▶ **Aim of the task**
Would you repeat every line below exactly, please?

▶ **Dataset entries**
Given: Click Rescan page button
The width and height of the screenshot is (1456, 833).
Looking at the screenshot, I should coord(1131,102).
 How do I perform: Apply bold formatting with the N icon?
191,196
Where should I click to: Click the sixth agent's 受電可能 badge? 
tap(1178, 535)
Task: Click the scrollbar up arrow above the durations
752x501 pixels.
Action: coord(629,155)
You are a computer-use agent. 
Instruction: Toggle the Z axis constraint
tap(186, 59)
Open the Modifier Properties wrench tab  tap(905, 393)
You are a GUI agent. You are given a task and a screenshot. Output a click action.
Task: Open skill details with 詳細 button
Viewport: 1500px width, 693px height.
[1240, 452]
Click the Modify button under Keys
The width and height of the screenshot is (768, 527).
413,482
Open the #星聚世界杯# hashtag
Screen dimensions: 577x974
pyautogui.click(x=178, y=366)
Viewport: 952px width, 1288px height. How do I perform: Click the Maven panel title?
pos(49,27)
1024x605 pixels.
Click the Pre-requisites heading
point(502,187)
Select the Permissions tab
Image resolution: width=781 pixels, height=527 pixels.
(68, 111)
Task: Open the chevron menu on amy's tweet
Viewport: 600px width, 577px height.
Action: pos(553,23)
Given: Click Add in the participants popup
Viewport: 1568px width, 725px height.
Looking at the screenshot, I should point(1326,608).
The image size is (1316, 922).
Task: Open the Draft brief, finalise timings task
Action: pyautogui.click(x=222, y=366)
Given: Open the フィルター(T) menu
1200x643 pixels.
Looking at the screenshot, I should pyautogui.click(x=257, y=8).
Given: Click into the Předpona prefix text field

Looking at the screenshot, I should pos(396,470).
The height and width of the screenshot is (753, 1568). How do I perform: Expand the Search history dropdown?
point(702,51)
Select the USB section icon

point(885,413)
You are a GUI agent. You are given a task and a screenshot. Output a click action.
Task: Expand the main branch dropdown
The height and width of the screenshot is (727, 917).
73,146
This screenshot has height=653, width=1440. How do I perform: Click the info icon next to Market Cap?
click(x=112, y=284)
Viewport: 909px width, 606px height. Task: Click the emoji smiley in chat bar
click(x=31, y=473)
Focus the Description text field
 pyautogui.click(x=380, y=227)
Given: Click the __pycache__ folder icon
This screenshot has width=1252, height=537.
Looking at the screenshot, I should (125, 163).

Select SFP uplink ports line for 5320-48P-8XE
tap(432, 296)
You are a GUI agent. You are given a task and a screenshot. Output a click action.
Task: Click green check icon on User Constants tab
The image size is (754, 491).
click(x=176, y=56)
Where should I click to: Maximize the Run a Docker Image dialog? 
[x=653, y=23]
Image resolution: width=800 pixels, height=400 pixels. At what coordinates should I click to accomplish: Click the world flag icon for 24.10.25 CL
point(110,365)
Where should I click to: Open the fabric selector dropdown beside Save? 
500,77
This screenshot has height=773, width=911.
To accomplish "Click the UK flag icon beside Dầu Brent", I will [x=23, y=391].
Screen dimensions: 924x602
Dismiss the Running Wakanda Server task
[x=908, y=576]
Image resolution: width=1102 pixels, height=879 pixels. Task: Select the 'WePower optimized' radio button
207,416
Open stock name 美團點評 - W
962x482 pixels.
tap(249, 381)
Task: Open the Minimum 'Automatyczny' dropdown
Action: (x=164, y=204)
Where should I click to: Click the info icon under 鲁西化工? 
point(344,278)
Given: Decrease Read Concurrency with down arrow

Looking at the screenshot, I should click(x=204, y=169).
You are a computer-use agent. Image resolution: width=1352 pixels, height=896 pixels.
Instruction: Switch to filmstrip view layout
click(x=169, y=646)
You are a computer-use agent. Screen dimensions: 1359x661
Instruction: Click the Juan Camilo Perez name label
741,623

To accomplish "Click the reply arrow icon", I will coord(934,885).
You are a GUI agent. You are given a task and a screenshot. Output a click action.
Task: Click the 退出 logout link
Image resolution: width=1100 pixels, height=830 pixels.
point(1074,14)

▶ **Answer below**
Given: Click Rescan page button
The width and height of the screenshot is (1456, 833).
Looking at the screenshot, I should coord(1131,102).
 How do I perform: Apply bold formatting with the N icon?
191,196
Where should I click to: Click the sixth agent's 受電可能 badge? 
tap(1178, 535)
Task: Click the scrollbar up arrow above the durations
752x501 pixels.
Action: coord(629,155)
You are a computer-use agent. 
Instruction: Toggle the Z axis constraint
tap(186, 59)
Open the Modifier Properties wrench tab  tap(905, 393)
You are a GUI agent. You are given a task and a screenshot. Output a click action.
Task: Open skill details with 詳細 button
Viewport: 1500px width, 693px height.
[1240, 452]
Click the Modify button under Keys
The width and height of the screenshot is (768, 527).
413,482
Open the #星聚世界杯# hashtag
Screen dimensions: 577x974
pyautogui.click(x=178, y=366)
Viewport: 952px width, 1288px height. How do I perform: Click the Maven panel title?
pos(49,27)
1024x605 pixels.
Click the Pre-requisites heading
point(502,187)
Select the Permissions tab
Image resolution: width=781 pixels, height=527 pixels.
(68, 111)
Task: Open the chevron menu on amy's tweet
Viewport: 600px width, 577px height.
Action: pos(553,23)
Given: Click Add in the participants popup
Viewport: 1568px width, 725px height.
Looking at the screenshot, I should point(1326,608).
The image size is (1316, 922).
Task: Open the Draft brief, finalise timings task
Action: pyautogui.click(x=222, y=366)
Given: Open the フィルター(T) menu
1200x643 pixels.
Looking at the screenshot, I should pyautogui.click(x=257, y=8).
Given: Click into the Předpona prefix text field

Looking at the screenshot, I should pos(396,470).
The height and width of the screenshot is (753, 1568). How do I perform: Expand the Search history dropdown?
point(702,51)
Select the USB section icon

point(885,413)
You are a GUI agent. You are given a task and a screenshot. Output a click action.
Task: Expand the main branch dropdown
The height and width of the screenshot is (727, 917).
73,146
This screenshot has height=653, width=1440. How do I perform: Click the info icon next to Market Cap?
click(x=112, y=284)
Viewport: 909px width, 606px height. Task: Click the emoji smiley in chat bar
click(x=31, y=473)
Focus the Description text field
 pyautogui.click(x=380, y=227)
Given: Click the __pycache__ folder icon
This screenshot has width=1252, height=537.
Looking at the screenshot, I should (125, 163).

Select SFP uplink ports line for 5320-48P-8XE
tap(432, 296)
You are a GUI agent. You are given a task and a screenshot. Output a click action.
Task: Click green check icon on User Constants tab
The image size is (754, 491).
click(x=176, y=56)
Where should I click to: Maximize the Run a Docker Image dialog? 
[x=653, y=23]
Image resolution: width=800 pixels, height=400 pixels. At what coordinates should I click to accomplish: Click the world flag icon for 24.10.25 CL
point(110,365)
Where should I click to: Open the fabric selector dropdown beside Save? 
500,77
This screenshot has height=773, width=911.
To accomplish "Click the UK flag icon beside Dầu Brent", I will [x=23, y=391].
Screen dimensions: 924x602
Dismiss the Running Wakanda Server task
[x=908, y=576]
Image resolution: width=1102 pixels, height=879 pixels. Task: Select the 'WePower optimized' radio button
207,416
Open stock name 美團點評 - W
962x482 pixels.
tap(249, 381)
Task: Open the Minimum 'Automatyczny' dropdown
Action: (x=164, y=204)
Where should I click to: Click the info icon under 鲁西化工? 
point(344,278)
Given: Decrease Read Concurrency with down arrow

Looking at the screenshot, I should click(x=204, y=169).
You are a computer-use agent. Image resolution: width=1352 pixels, height=896 pixels.
Instruction: Switch to filmstrip view layout
click(x=169, y=646)
You are a computer-use agent. Screen dimensions: 1359x661
Instruction: Click the Juan Camilo Perez name label
741,623

To accomplish "Click the reply arrow icon", I will coord(934,885).
You are a GUI agent. You are given a task and a screenshot. Output a click action.
Task: Click the 退出 logout link
Image resolution: width=1100 pixels, height=830 pixels.
point(1074,14)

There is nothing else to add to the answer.